Provided records:

==*==

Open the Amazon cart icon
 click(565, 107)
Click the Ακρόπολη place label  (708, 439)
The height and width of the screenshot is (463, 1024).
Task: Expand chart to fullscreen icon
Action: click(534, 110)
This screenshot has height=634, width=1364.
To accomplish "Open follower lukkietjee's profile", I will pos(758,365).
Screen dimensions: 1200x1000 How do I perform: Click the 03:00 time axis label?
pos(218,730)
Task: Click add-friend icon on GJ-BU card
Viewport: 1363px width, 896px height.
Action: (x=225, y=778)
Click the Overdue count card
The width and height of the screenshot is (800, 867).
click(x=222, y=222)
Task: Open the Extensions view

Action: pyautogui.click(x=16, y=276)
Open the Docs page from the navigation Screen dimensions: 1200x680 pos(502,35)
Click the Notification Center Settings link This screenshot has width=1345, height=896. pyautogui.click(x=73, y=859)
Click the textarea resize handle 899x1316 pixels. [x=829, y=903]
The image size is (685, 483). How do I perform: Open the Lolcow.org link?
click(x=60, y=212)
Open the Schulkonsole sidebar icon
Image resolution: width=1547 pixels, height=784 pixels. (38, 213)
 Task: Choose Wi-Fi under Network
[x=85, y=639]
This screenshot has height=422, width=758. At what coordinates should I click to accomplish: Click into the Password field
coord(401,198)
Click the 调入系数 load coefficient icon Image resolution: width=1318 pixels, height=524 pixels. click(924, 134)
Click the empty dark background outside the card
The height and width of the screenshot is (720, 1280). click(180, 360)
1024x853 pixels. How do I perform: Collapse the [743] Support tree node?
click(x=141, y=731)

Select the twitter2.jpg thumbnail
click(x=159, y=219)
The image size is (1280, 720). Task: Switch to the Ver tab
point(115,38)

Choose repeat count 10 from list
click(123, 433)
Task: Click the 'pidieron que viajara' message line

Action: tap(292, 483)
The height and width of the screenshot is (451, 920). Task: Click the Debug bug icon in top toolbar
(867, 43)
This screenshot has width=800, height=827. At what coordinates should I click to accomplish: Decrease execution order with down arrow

==*==

About this exercise: Go through the data and copy each line exactly as it was written.

Exercise output:
Open the Amazon cart icon
 click(565, 107)
Click the Ακρόπολη place label  (708, 439)
The height and width of the screenshot is (463, 1024).
Task: Expand chart to fullscreen icon
Action: click(534, 110)
This screenshot has height=634, width=1364.
To accomplish "Open follower lukkietjee's profile", I will pos(758,365).
Screen dimensions: 1200x1000 How do I perform: Click the 03:00 time axis label?
pos(218,730)
Task: Click add-friend icon on GJ-BU card
Viewport: 1363px width, 896px height.
Action: (x=225, y=778)
Click the Overdue count card
The width and height of the screenshot is (800, 867).
click(x=222, y=222)
Task: Open the Extensions view

Action: pyautogui.click(x=16, y=276)
Open the Docs page from the navigation Screen dimensions: 1200x680 pos(502,35)
Click the Notification Center Settings link This screenshot has width=1345, height=896. pyautogui.click(x=73, y=859)
Click the textarea resize handle 899x1316 pixels. [x=829, y=903]
The image size is (685, 483). How do I perform: Open the Lolcow.org link?
click(x=60, y=212)
Open the Schulkonsole sidebar icon
Image resolution: width=1547 pixels, height=784 pixels. (38, 213)
 Task: Choose Wi-Fi under Network
[x=85, y=639]
This screenshot has height=422, width=758. At what coordinates should I click to accomplish: Click into the Password field
coord(401,198)
Click the 调入系数 load coefficient icon Image resolution: width=1318 pixels, height=524 pixels. click(924, 134)
Click the empty dark background outside the card
The height and width of the screenshot is (720, 1280). click(180, 360)
1024x853 pixels. How do I perform: Collapse the [743] Support tree node?
click(x=141, y=731)

Select the twitter2.jpg thumbnail
click(x=159, y=219)
The image size is (1280, 720). Task: Switch to the Ver tab
point(115,38)

Choose repeat count 10 from list
click(123, 433)
Task: Click the 'pidieron que viajara' message line

Action: tap(292, 483)
The height and width of the screenshot is (451, 920). Task: Click the Debug bug icon in top toolbar
(867, 43)
This screenshot has width=800, height=827. At what coordinates should I click to accomplish: Decrease execution order with down arrow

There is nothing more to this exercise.